Image Source: CyberHoot
As an exemplary scenario of access control in smart cities is that of smart healthcare, access control prevents the leakage of patient’s confidential and sensitive healthcare records by denying access rights to unauthorized users. Similarly, smart locks and keys have been introduced for smart buildings that store permission to open only an allowed list of locks.
Image Source: iotforall
Most of the traditional access control models provide authorizations through subject attributes and object attributes only. These attributes assigned to subjects and objects are generally static and can be modified only through an administrative role. This static approach is suitable for some traditional access control policies but this approach is no longer appropriate for access controls in today's world of the IoT.
However, these traditional access control models can be extended to incorporate the multi-domain, collaborative and dynamic requirements of IoT-based smart cities. Following are some popular access control models that have been proposed to cater to the needs of security and privacy in smart cities.
1. Intelligent Role-Based Access Control (I-RBAC)
RBAC is very significant and successful in providing access control measures to static computing domains. Yet, it is unable to adapt to the dynamically changing information of users, tasks, semantically meaningful business roles, access policies, and resources.

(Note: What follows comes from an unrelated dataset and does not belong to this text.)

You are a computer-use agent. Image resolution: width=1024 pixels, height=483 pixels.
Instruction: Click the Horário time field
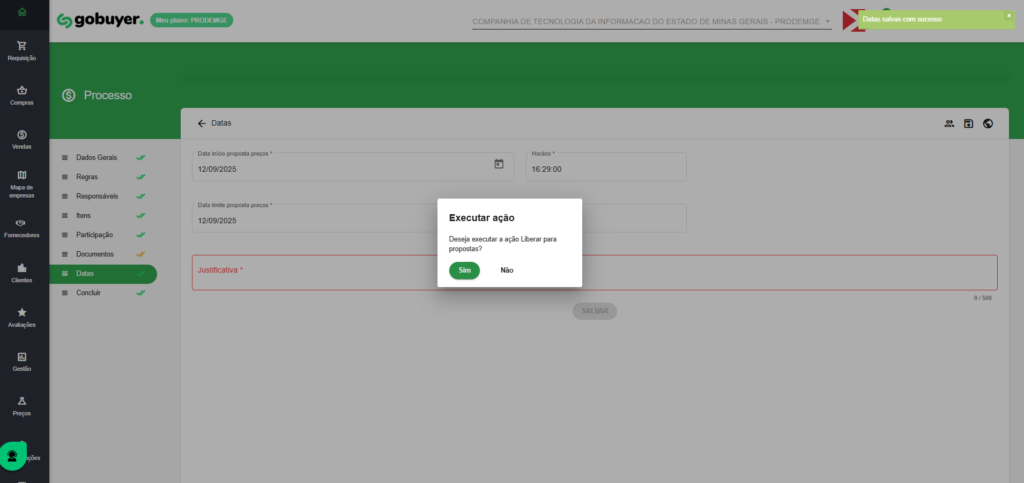coord(606,169)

A novel access control scheme has been proposed by Rubina et al which uses intelligent software agents to achieve access control in smart cities applications. This model uses real-world semantic business roles as occupational roles, provided by Standard Occupational Classification (SOC), USA.
2. Attribute-Based Access Control (ABAC)
Typical access control models like ACL (Access Control List) and RBAC (Role Based Access Control) coarsely provide a discrete list of users/roles that can access an object. Whereas, ABAC brings in the context information and also the attributes of subjects and objects into its access control policies. Incorporating attribute information will also aid in reducing the maintenance load as only attribute values will need to be updated instead of changing all the subject-object relationships. This will improve the dynamicity and granularity of ABAC, which is ideal for the security requirements of smart cities.
3. User-Centric Access Control
This model empowers the users to be directly in charge of their sensitive data. Through policy-based access control and attribute-based encryption mechanisms, user-centric access control allow users to :
To this aim, Beltran et al have proposed an IoT integrated security ‘SMARTIE’ platform that provides authentication and access control to smart cities.
4. LIGHT est
LIGHT est is an access control infrastructure for IoT-enabled smart cities, which provides on-device authentication. Access control policies are written in a machine-readable format, in this case, Trust Policy Language, which empowers the devices to reject an access request from unauthorized entities on their own. Trust policies can be formulated based on context information like location, time IP addresses, etc.
5. CapBAC (Capability-Based Access Control)
Capability-Based Access Control provides the most fine-grained access by using access tokens. The access tokens are granted to the subjects only in a specific context (e-g, token usage within a predefined time). The token is valid to perform one action, once the action is performed the access token expires. Nakamura et al propose a decentralized CapBAC scheme for smart cities using Ethereum smart contract technology to manage and store capability tokens.
As the acceptability and popularity of smart cities are increasing, there is an increased digital security concern.
Fortunately, legislation like the IoT Cybersecurity Improvement Act in the U.S is being introduced to address cyber threats and potential market failure that will be useful in enabling secure smart cities.